[Collected data entries]
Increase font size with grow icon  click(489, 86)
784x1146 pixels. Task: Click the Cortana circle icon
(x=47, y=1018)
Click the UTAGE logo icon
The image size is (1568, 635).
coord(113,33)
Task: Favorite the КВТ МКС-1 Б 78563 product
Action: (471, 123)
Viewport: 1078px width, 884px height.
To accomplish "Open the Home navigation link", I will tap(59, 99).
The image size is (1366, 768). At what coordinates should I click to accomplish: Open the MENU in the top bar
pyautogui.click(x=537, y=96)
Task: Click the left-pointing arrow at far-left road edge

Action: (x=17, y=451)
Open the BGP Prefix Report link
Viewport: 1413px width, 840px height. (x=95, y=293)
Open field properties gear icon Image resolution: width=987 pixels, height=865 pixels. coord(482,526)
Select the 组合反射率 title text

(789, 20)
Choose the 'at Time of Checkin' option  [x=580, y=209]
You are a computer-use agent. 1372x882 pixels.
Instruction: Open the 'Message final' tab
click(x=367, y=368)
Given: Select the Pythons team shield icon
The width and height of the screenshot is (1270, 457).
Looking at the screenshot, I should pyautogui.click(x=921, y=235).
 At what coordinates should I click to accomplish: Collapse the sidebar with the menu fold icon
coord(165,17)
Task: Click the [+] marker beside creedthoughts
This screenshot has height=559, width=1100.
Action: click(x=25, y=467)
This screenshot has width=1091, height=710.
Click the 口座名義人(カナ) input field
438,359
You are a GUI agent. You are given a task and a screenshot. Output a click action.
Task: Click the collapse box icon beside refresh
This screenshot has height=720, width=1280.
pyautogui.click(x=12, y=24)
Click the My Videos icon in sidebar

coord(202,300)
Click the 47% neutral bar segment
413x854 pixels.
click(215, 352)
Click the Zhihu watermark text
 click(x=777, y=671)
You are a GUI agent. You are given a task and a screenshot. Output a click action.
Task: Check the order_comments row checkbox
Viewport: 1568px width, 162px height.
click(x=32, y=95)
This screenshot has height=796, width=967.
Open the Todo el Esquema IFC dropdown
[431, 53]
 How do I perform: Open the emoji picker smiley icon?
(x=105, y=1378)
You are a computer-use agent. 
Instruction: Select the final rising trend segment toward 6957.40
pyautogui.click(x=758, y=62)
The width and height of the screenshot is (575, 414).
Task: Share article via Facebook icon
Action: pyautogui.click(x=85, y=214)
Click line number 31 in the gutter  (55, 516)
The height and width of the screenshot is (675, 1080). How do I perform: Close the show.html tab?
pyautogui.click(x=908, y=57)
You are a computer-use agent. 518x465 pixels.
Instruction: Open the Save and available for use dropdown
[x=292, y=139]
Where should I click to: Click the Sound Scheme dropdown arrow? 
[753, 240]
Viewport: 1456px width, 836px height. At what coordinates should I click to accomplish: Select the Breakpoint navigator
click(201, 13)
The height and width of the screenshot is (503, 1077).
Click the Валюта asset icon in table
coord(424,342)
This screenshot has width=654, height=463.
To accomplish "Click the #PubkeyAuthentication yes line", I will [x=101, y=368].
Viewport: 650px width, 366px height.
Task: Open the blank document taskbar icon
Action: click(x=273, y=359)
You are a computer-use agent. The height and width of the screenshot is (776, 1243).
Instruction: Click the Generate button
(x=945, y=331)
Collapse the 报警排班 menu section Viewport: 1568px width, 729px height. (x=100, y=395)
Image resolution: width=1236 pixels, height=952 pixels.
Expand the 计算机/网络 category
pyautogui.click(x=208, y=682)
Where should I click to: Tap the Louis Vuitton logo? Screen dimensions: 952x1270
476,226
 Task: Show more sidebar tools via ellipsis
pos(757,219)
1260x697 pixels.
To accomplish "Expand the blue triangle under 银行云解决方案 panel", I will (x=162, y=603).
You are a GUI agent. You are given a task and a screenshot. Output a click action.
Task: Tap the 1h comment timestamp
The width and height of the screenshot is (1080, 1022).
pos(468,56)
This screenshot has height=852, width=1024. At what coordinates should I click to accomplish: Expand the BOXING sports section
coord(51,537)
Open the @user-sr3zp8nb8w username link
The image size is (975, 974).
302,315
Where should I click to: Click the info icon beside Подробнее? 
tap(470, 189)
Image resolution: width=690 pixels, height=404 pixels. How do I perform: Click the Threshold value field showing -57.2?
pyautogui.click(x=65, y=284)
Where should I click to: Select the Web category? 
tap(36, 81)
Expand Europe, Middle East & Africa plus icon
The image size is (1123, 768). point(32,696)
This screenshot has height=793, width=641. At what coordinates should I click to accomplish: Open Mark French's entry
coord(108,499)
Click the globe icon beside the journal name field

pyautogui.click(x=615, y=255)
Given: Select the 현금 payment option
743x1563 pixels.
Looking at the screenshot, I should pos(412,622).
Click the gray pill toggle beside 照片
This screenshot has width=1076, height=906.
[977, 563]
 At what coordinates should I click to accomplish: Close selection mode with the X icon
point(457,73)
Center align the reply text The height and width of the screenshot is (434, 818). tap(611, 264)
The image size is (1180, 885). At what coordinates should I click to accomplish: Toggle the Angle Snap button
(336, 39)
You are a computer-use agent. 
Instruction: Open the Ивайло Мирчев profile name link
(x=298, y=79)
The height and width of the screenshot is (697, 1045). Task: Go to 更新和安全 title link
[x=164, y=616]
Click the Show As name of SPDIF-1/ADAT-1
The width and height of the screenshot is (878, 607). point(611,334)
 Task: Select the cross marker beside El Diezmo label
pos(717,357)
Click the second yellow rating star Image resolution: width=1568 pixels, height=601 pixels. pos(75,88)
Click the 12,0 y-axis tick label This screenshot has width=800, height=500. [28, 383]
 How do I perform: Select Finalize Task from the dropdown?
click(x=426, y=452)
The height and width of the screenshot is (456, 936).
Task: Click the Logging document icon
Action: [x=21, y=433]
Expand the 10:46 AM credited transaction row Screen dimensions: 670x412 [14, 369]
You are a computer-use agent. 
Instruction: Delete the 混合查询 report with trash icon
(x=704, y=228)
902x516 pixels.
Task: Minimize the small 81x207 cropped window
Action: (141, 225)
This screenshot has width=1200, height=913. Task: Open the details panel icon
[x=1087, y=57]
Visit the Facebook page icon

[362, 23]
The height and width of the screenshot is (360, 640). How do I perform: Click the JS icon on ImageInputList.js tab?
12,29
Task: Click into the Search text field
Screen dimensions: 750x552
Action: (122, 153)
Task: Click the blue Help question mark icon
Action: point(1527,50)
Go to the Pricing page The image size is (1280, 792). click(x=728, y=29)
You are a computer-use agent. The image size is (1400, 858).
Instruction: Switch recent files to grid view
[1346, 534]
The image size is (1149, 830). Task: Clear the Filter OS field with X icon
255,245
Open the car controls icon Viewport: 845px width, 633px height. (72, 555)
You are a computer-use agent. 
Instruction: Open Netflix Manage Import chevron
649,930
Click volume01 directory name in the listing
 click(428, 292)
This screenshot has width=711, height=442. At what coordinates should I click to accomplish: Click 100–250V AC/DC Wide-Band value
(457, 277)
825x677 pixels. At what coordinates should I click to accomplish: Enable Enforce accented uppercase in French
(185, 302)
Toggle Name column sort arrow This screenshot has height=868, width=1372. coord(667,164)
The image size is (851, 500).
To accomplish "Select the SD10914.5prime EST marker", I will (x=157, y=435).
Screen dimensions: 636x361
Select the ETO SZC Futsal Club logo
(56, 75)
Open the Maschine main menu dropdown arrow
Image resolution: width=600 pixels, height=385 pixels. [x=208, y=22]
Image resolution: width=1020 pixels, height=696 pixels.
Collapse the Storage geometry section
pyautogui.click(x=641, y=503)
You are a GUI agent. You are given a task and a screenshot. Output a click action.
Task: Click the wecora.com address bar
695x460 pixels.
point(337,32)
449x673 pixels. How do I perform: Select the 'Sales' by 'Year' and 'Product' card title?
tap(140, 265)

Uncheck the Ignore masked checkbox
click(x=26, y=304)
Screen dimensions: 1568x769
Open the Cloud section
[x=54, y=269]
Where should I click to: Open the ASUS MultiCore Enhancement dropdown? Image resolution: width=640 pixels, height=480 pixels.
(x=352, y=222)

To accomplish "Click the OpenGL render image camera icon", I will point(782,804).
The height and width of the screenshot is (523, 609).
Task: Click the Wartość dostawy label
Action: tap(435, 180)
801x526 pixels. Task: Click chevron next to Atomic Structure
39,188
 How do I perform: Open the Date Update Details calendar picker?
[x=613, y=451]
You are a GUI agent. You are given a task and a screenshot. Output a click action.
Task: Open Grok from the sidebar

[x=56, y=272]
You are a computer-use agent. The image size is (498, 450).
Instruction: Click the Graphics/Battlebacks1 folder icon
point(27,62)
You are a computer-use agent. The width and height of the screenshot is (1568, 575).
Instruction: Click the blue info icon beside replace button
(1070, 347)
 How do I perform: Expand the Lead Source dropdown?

**Aim of the exercise:**
The answer should be an exact copy of the lines from the first line of the data through the line with "Viewport: 1078px width, 884px height." and should contain nothing else.

**Result for this exercise:**
Increase font size with grow icon  click(489, 86)
784x1146 pixels. Task: Click the Cortana circle icon
(x=47, y=1018)
Click the UTAGE logo icon
The image size is (1568, 635).
coord(113,33)
Task: Favorite the КВТ МКС-1 Б 78563 product
Action: (471, 123)
Viewport: 1078px width, 884px height.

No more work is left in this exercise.